See also: Course requirements for the Medicinal Plants concentration

This concentration is directed toward students who have an interest in pursuing careers that combine human health and the relevant biology/chemistry of plants. It addresses the growing interest in the role of plants in various health-related sub-disciplines including medicine, preventive medicine, therapy, health care delivery, healthcare policy, and drug discovery. In addition to being an excellent option for students interested in pursuing careers in academia or industry, this concentration provides an alternative pathway to medical or pharmacology careers. Furthermore, it fulfills a societal responsibility to educate future professionals in the health-care field on the importance of the plant-human health relationship. Accordingly, there are a number of career pathways at the interface between plants and human health and these are covered in the options listed below:

  • Health Careers, Pharmacology or Industry: students could pursue a career in health delivery (M.D. degree, P.A. [Physician’s Assistant] Degree) or biomedical research in academia or industry in pharmacology or toxicology (Ph.D. degree). Students with interests in such careers should keep in mind general requirements for medical school by choosing appropriate courses under the Plant Science Major requirements and by adding a year of physics to their science curricula.

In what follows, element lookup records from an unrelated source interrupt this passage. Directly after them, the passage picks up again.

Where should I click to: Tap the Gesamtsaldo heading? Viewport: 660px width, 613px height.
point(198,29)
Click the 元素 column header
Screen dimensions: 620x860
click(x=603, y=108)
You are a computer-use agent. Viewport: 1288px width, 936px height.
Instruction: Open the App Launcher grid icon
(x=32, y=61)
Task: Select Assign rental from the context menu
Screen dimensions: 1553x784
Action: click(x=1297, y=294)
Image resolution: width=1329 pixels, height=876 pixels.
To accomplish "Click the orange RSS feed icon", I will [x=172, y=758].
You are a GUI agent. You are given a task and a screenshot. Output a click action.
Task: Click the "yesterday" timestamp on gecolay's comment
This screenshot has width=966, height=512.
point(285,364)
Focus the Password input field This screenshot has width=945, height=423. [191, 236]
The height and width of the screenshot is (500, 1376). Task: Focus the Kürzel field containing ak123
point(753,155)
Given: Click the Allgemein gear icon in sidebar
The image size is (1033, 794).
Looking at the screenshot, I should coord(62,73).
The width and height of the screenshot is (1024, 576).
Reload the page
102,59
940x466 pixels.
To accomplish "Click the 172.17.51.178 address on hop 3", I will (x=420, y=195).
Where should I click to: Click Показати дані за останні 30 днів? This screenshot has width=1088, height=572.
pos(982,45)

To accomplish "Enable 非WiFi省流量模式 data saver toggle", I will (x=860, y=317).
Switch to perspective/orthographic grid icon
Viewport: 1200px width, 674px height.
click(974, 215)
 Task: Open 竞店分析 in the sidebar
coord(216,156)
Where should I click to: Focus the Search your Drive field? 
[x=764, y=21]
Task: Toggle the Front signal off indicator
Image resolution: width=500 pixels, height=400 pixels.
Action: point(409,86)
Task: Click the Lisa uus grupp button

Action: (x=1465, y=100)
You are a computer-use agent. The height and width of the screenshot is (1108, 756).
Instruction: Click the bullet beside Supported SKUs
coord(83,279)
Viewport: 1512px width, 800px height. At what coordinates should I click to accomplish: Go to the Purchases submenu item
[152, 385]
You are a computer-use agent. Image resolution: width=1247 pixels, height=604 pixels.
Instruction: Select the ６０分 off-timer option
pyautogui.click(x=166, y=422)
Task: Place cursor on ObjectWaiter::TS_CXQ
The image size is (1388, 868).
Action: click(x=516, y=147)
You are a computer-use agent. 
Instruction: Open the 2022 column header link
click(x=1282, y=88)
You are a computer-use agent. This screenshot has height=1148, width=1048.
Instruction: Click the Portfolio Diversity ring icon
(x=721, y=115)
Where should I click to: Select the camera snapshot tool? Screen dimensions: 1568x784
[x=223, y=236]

  • Plants and Human Health Policy is directed toward preparing students for careers in healthcare policy. Possible careers include hospital administrator, public health administrator, legislative assistant, policy analyst, and environmental policy analyst.
  • Ethnobotany is designed for students who wish to pursue careers working at the interface of indigenous plant use, efficacy and related pharmacology, anthropology and/or sociology. There are a number of career pathways here but academic research seems to be the most likely trajectory.
  • Careers in Academia: rigorous class work design in combination with opportunities for the independent research study and participation in the Research Honors Program in Plant Sciences creates a clear path to graduate school.